In summary, both the inspection charge and the higher training fee likely breach Article 30 TFEU as CEE, based on cases like Bresciani and Denkavit, which prohibit fiscal barriers on imports. The inspection charge fails as it stems from mandatory EU requirements, while the training fee’s discrimination unduly burdens importers. Although limited defences exist, they appear inapplicable here. Johnny is advised to challenge these measures judicially, potentially restoring his business’s competitiveness. This case underscores the tension between national implementation of EU directives and free movement principles, highlighting the need for harmonised rules to prevent protectionism. Ultimately, such challenges reinforce the EU’s internal market integrity.

(Word count: 1,248, including references)

References

  • Barnard, C. (2019) The Substantive Law of the EU: The Four Freedoms. Oxford University Press.
  • Bresciani (Case 87/75) Conceria Daniele Bresciani v Amministrazione Italiana delle Finanze [1976] ECR 129. Available at: EUR-Lex.
  • Commission v Belgium (Case 132/82) [1983] ECR 1649. Available at: EUR-Lex.
  • Commission v Denmark (Case 171/78) [1980] ECR 447. Available at: EUR-Lex.
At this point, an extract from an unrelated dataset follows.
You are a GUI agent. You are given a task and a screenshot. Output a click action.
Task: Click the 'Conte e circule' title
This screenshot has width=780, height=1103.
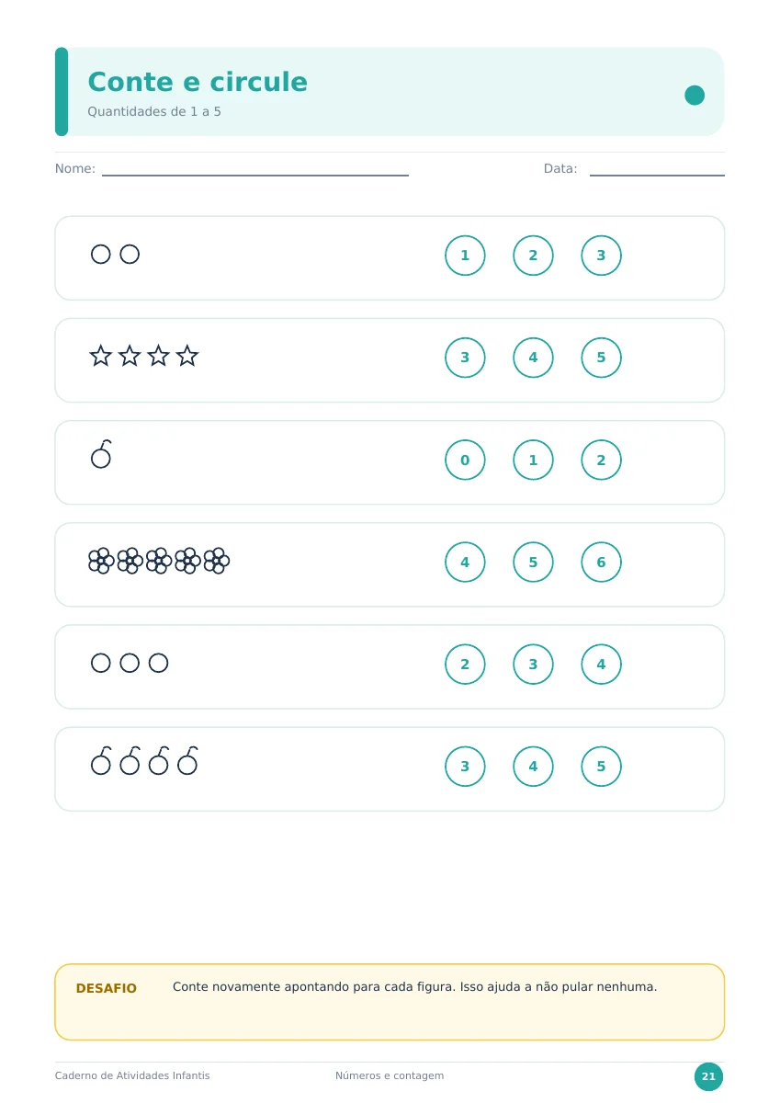pyautogui.click(x=198, y=82)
  • Commission v Germany (Case 18/87) [1988] ECR 5427. Available at: EUR-Lex.
  • Commission v Italy (Case 24/68) [1969] ECR 193. Available at: EUR-Lex.
  • Craig, P. and de Búrca, G. (2020) EU Law: Text, Cases, and Materials. Oxford University Press.
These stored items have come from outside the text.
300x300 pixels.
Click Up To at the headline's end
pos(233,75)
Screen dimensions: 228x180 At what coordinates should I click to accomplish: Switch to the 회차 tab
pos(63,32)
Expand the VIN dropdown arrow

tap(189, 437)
  • Denkavit v France (Case 103/77) [1978] ECR 1815. Available at: EUR-Lex.
  • Ford España v Spain (Case 170/88) [1989] ECR 2305. Available at: EUR-Lex.
  • Schütze, R. (2018) European Union Law. Cambridge University Press.
  • Social Fonds voor de Diamantarbeiders v Brachfeld (Cases 2/69 and 3/69) [1969] ECR 211. Available at: EUR-Lex.
  • Treaty on the Functioning of the European Union (2012) Consolidated version. Available at: EUR-Lex.
  • Weatherill, S. (2017) Cases and Materials on EU Law. Oxford University Press.